Crazy Time is my eleventh published book and—even though it’s quite strange—by far my most personal. I drafted it as I was struggling to recover from one of the worst ordeals of my life, a series of events, one bad thing after another, that made me think—what if someone went through a REALLY horrific series of events, traumas so severe that the person became convinced that supernatural forces, possibly even God and Satan, were conspiring against her? This “what if” gave me a premise I thought people could relate to—most people have at least entertained the idea that the universe might have turned against them—as well as my heroine, Lily Henshaw, who not only entertains the idea but decides to fight back, consulting a psychic, a Satanist, a preacher, and other otherworldly experts until she and her love interest Burt journey to a skyscraper that seems to be the center of reality-challenging activities. Even though she might not be entirely sane, Lily faces adversity that would destroy most people, and she finds reserves of strength I can only wish I had. Her quest to find her way out of darkness was also my own, or at least a fantasy version of my own. I’m not saying she triumphs. You’ve got to read the book to find out about that. But as Lily first fought her own battles, she and Crazy Time helped me to be a better-adjusted person.
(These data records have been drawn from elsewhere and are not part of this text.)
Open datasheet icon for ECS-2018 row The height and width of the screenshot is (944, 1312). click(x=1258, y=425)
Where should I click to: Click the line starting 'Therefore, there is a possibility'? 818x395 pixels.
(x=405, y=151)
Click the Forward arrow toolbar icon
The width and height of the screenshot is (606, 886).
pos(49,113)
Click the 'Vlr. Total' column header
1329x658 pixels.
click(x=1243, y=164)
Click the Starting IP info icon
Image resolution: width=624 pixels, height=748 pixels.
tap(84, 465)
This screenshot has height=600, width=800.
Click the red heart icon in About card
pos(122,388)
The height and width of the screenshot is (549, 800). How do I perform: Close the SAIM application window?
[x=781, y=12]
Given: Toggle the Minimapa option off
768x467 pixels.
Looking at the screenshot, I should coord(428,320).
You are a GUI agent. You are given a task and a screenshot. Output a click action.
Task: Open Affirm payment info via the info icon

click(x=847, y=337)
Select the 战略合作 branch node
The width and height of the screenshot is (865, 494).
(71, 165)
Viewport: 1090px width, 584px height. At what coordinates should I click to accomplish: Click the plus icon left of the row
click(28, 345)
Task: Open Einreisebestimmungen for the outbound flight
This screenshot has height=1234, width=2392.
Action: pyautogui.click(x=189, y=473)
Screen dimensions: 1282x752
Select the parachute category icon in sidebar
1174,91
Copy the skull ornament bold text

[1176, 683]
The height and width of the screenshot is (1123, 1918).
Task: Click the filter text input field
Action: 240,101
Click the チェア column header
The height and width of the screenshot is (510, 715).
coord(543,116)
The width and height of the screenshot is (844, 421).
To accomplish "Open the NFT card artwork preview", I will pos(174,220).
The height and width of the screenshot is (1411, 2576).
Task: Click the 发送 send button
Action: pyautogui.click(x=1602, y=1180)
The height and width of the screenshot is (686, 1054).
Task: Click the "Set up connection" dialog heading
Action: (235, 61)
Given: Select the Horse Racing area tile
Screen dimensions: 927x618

What would your advice be for aspiring writers?

Write, write, and keep writing. Study writing. Read. Get to know diverse writing styles. Try out different words, styles, and tricks you see in your reading. Finding your own voice takes time. The strongest voices make language work for them with facility, and achieving that kind of power takes practice. Don’t expect perfection from your first story or novel (or ever, really). Allow yourself to fail, or at least to have room for improvement, because you can always grow and evolve (which should help keep your stories fresh). Be aware that the vast majority of writers aren’t big-five-publisher, mainstream-bestseller types. If you’re passionate about writing, and you find a voice, you’ll find a niche for your work—and people who will be glad to read it.

In your opinion, what is the most important thing about a book? 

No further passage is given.